Why We Eat Boiled Eggs On Easter

The egg spends much of the calendar year on the sidelines, without anyone giving it much thought or attention. A plain white orb that gets cracked open for breakfast or baking, robbed of its whites to make facial masks, or lobbed at homes on Halloween, people tend to take the common egg for granted. Once Easter rolls around, however, the egg's fortunes shift dramatically. It becomes the star of the show. 

The egg's post-Lent transformation really is quite remarkable when you think about it. This seemingly insignificant protein is suddenly lavished with all sorts of attention. People decorate them in pastel hues. Adults hide them, so children can find them. Chocolate versions are consumed by the masses. And eating a boiled egg on Easter morning has become a time-honored tradition. Why does this ordinary food item garner so much attention and significance at Easter? The symbolism associated with this breakfast staple may surprise you.   

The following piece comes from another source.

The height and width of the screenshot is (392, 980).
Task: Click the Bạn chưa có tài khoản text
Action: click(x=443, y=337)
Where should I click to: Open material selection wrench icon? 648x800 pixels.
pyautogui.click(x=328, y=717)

Eggs were once forbidden during Lent

With over 180 million eggs and 10 million egg dye kits bought each Easter, it's safe to say the egg has worked its way into many families' Easter rituals. While there is some debate over why eggs became synonymous with this Christian holiday — some even say it has Pagan origins — there are some historical facts that may provide the answer. In an interview with Time, UCLA professor Henry Kelly explained the dietary rules around Lent were very strict in yesteryear. Christians were forbidden from eating any animal products, including eggs. As a result, they would boil up any that their chickens laid and save them for later consumption — which usually meant Easter, as it comes directly after Lent. 

Even the Royals played a role in the development of the Easter egg. After abstaining from eggs for 40 days, it was commonplace for villagers to present eggs to the lords of their estates at Easter, and parishioners presented them to the church on Good Friday. The moneyed aristocracy decided to adopt this tradition as well. In fact, Edward I bought 450 eggs, had them lavishly embellished with gold leaf and other hues, and presented them to members of his household (via English Heritage).

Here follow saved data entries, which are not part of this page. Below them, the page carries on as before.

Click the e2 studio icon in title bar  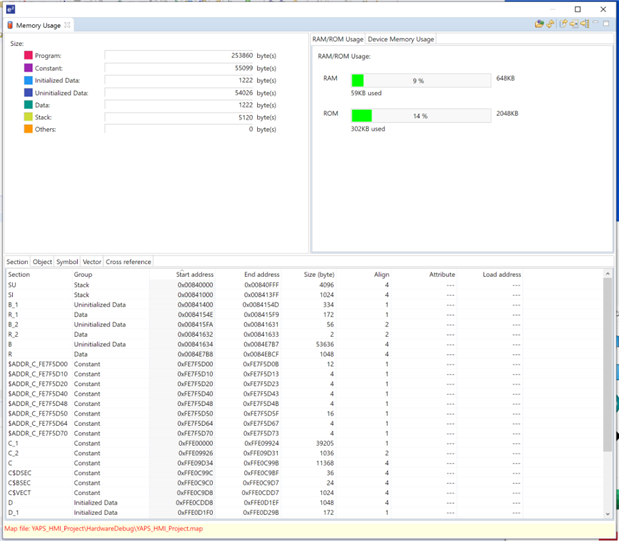(x=10, y=8)
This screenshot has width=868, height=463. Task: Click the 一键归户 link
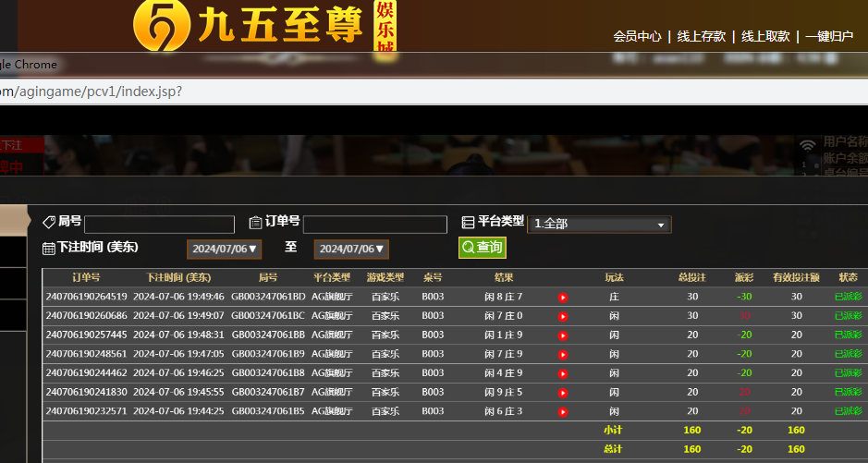tap(829, 36)
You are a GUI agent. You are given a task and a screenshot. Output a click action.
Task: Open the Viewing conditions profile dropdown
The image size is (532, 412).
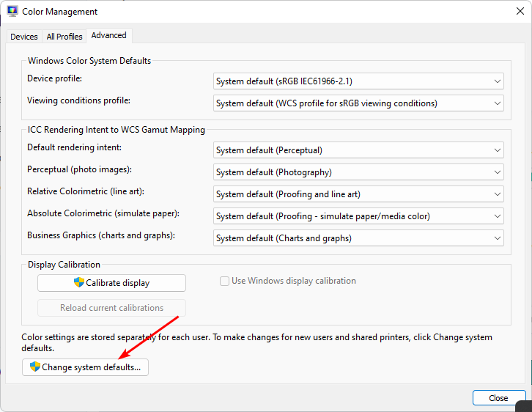pos(358,103)
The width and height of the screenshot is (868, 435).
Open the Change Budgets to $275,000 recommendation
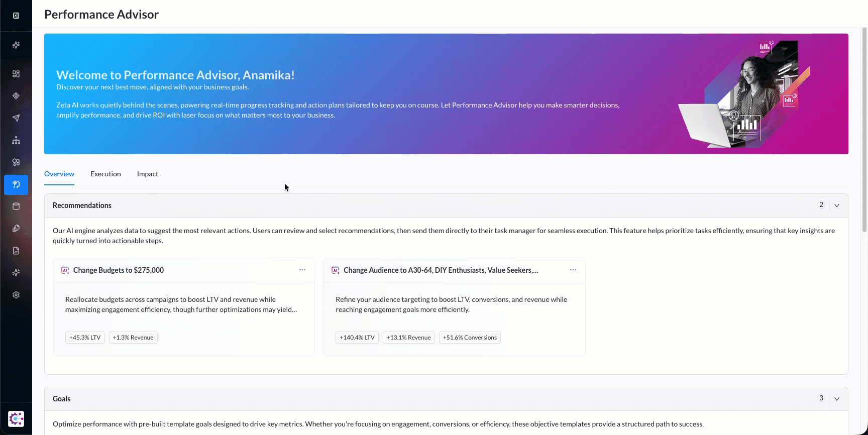(119, 270)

The egg is filled with Christian symbolism

For Christians, the Easter egg has become symbolic of the events that transpired on Good Friday and Easter morning. The egg is a sign of new life, which calls to mind the resurrection of Jesus Christ. The Huffington Post adds that the cracking of the egg's shell is likened to the breaking open of Jesus' sealed tomb. In fact, the Orthodox and Eastern Catholic churches have a custom of dyeing Easter eggs red to mirror their savior's blood. 

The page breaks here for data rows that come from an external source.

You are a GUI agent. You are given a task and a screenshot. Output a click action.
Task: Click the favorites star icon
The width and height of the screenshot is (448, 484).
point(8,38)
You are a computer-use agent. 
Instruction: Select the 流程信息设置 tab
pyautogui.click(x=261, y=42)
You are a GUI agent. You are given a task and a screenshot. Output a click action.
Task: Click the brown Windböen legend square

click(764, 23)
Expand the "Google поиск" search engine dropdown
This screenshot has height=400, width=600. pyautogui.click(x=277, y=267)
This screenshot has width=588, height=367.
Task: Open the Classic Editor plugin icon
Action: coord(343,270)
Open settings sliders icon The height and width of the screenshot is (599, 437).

Many factors have earned the egg its lofty Easter status through the years, and it would seem this tradition is here to stay. With egg-centric events like the White House's annual Easter Egg Roll; the Guinness World Record-breaking Easter egg hunt in Winter Haven, Florida; and the world's largest roadside Easter egg in Alberta, Canada; people continually come up with new ways to pay tribute to this unassuming oval. Whether you like your eggs hard-boiled, with the yolk slightly runny, or made from Cadbury Creme, it's the perfect time to indulge in this Easter tradition.